Na entrevista de ontem, o pré-candidato tucano defendeu reformas no Mercosul. "Acho importante salvar o Mercosul", disse. Para Serra, o bloco "não tem livre comércio" citando problemas na venda de produtos brasileiros dos setores automotivo e de açúcar no mercado argentino. Serra criticou ainda o imposto de importação comum a produtos vindos de fora do Mercosul, o que impede acordos bilaterais dos países do bloco com outros países. Para Serra, as reuniões dos presidentes dos países do Mercosul "passaram a ser mais um espetáculo e avanço concreto não tem".
Sobre os royalties do petróleo, afirmou que os recursos deveriam ser distribuídos a todos os Estados do país, mas que os produtores devem receber mais, "como em qualquer país do mundo". Segundo o pré-candidato, os royalties do pré-sal devem ser voltados investimentos para que o país possa crescer bem. "O Rio e o Espírito Santo tem que ser preservados", disse. "O projeto de lei que foi aprovado tiraria de uma dia para outro os royalties do Rio e do Espírito Santo, eles teriam que fechar para balanço, seria uma tragédia", afirmou Serra, que defendeu também o pagamento de royalties sobre o minério de ferro.
Serra disse que a ideia de que daria início a mais privatizações em um eventual governo seu é "trololó" e "coisa do jogo eleitoral" e negou que pudesse privatizar o Bando do Brasil ou a Petrobras. O pré-candidato defendeu a reforma na Previdência, a manutenção do programa Bolsa Família com a criação de políticas de educação profissionalizante. Na área de energia, defendeu a maior exploração das opções de energia alternativa, como a eólica ou a do bagaço da cana. Se posicionou a favor da hidrelétrica de Belo Monte, mas disse não ver "motivo para fazer atropeladamente".
Serra criticou ainda o aparelhamento estatal nas agências reguladoras, criadas na gestão Fernando Henrique. Se eleito, disse que mesmo com pressão da base aliada, trabalharia no Congresso por meio de emendas parlamentares.
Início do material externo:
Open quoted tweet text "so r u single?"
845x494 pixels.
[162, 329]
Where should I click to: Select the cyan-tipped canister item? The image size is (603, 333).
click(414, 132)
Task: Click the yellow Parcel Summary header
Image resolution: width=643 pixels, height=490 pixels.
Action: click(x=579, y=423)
O pré-candidato se disse favorável à ideia do plano de banda larga, lançado na semana passada pelo governo, mas questionou se o uso da Telebrás para levar adiante o projeto seria necessário. "Criar empresa que implica em já gastar no ano que vem, se não me engano, R$ 16 bilhões, que governo teria que gastar com tantos outros problemas no Brasil, é preciso ver se é realmente a melhor opção".
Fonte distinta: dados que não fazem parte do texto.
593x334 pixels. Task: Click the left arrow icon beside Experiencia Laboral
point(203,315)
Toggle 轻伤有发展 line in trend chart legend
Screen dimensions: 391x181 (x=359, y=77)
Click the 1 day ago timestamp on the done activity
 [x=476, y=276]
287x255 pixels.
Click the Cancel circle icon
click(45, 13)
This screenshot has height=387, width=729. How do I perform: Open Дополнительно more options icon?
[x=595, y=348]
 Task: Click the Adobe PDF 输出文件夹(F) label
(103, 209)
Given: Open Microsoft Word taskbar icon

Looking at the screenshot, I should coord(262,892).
Sobre as relações com a Venezuela, defendeu "relação amistosa e positiva" com o país. Em referência à intenção do governo brasileiro de ajudar no entendimento entre árabes e israelenses no Oriente Médio, afirmou que torce por isso, mas avalia que o Brasil não tem capacidade de interferir nesse tipo de negociação. (Colaborou Fernando Travaglini, de Brasília)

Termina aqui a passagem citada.